Fazlalığın eksikliği doğurmaya başladığı zamanlarda elimizdekine bakmayı unuttuğumuz hatırlatıldı bize. Eksiklik diye nitelenen ne varsa anlamından feragat etti.
Eksikliği kabul edilen ne varsa yokluğa sürüklenip yaşamayı unutturuyordu insana. Oysa belki yokluk eksikliğin üstünü örten bir kapatıcı idi zihinlerde.
Biz sıfırlanabildiğimiz yerden yeniden yaşamaya başlarken düşüncemizle samimiyeti olgun bir huzuru sunuyorduk hayata. Tüm hayatımıza bambaşka bir göz ile bakarken Eski kişiliğimizi kaybettik bir süre. Kimliklerden sıyrılıp eksildik, ama kaybettikçe de kazançlarını fark ettik.
Bir süreliğine kafedeki çay içen ya da tiyatroya giden o kimliklerimiz, özgür hallerimiz kayboldu, doğayla nefes aldığımız vakitler yok oldu.

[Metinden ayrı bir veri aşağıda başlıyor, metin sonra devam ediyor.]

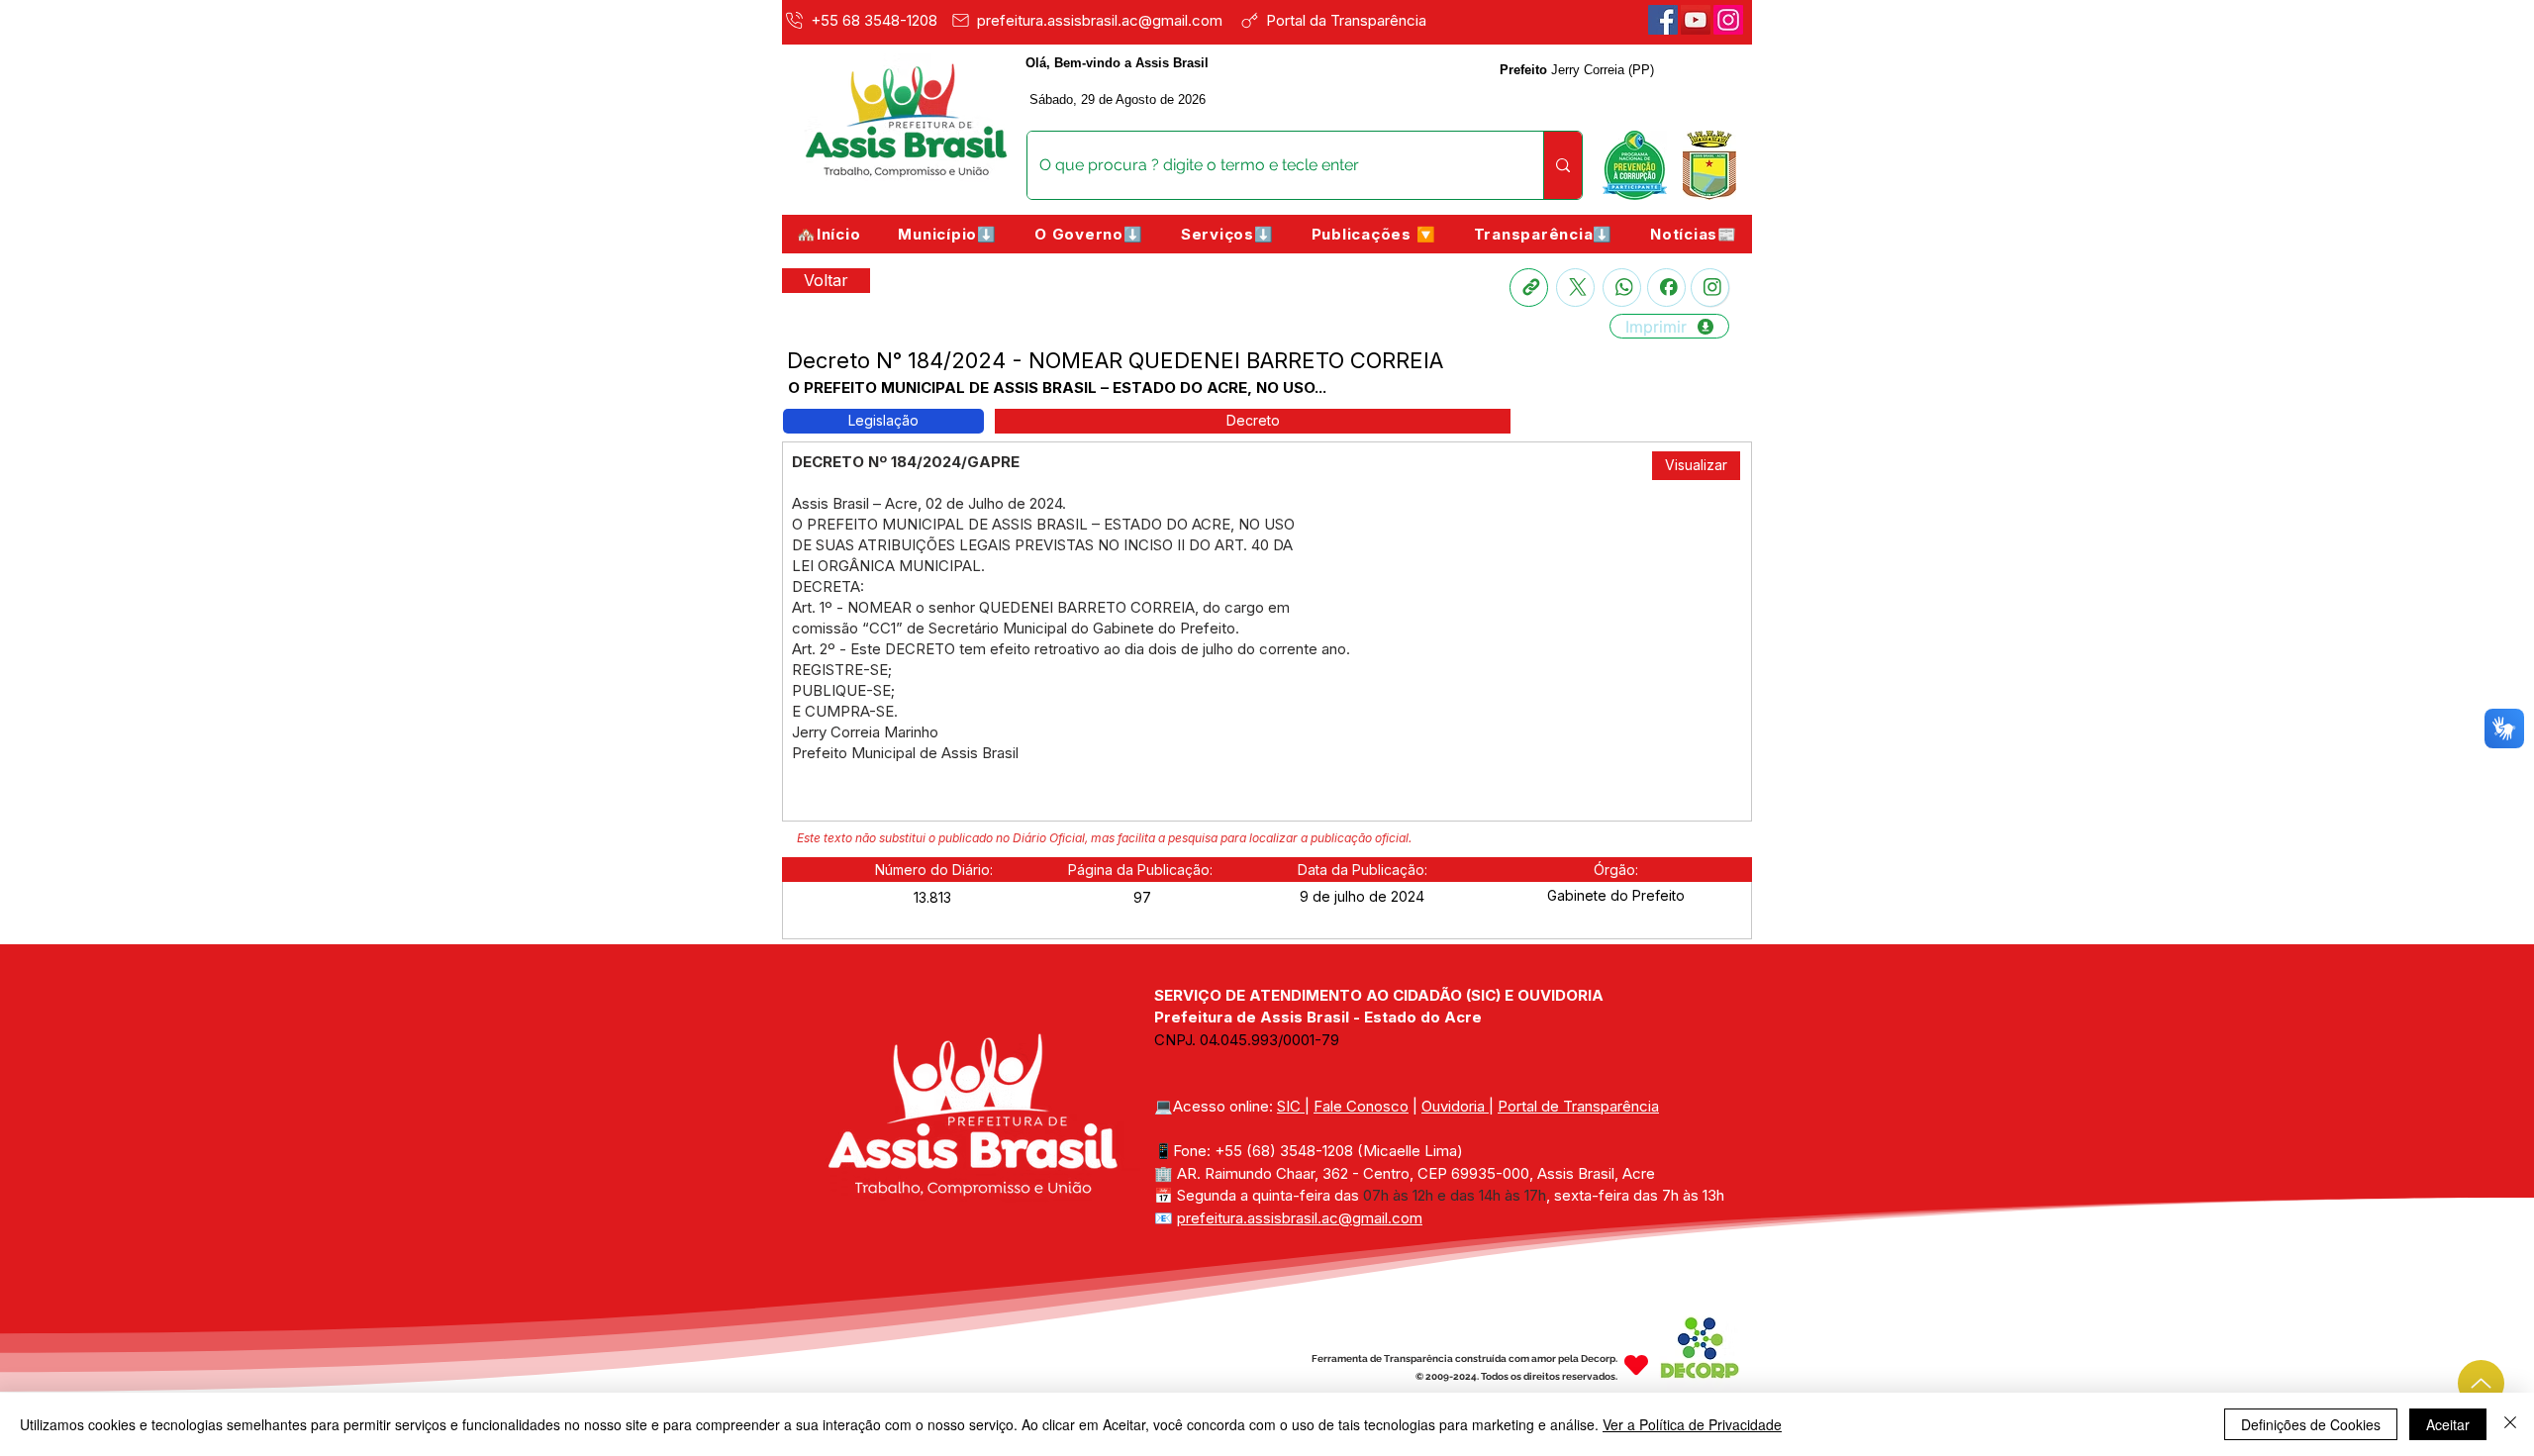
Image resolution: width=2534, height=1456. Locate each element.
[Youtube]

Birçok şeyi unuturken nefes almanın ciğerlerine havayı solumanın kıymetini hatırladık. Yekpare bir akışa teslim zamanda durmayı gördük bu vakitlerde.
Eski fotoğrafların eski kelimeleriyle baktık hayatımıza. Biz yaşamda bir izleyici konumundayken ölümün ensemizde bir nefes kadar yakın olduğunu bir kez daha gördük.
İnsan eli değen her yer güzelleşiyor muydu ? Yoksa tabiat nefes mi almıştı? Zaman özgürce gezerken insanların ajandalarına sıkışmıyorken zamanı da anlıyorduk, yaşama telaşımızı da.
Normal rutinimizin aslında ne kadar da yaşam koktuğunu rutinde kalabilmenin ne kadar da güzel olduğunu anladık.
Sahi bizim hayatımızda gerçekten eksik olan neydi ki?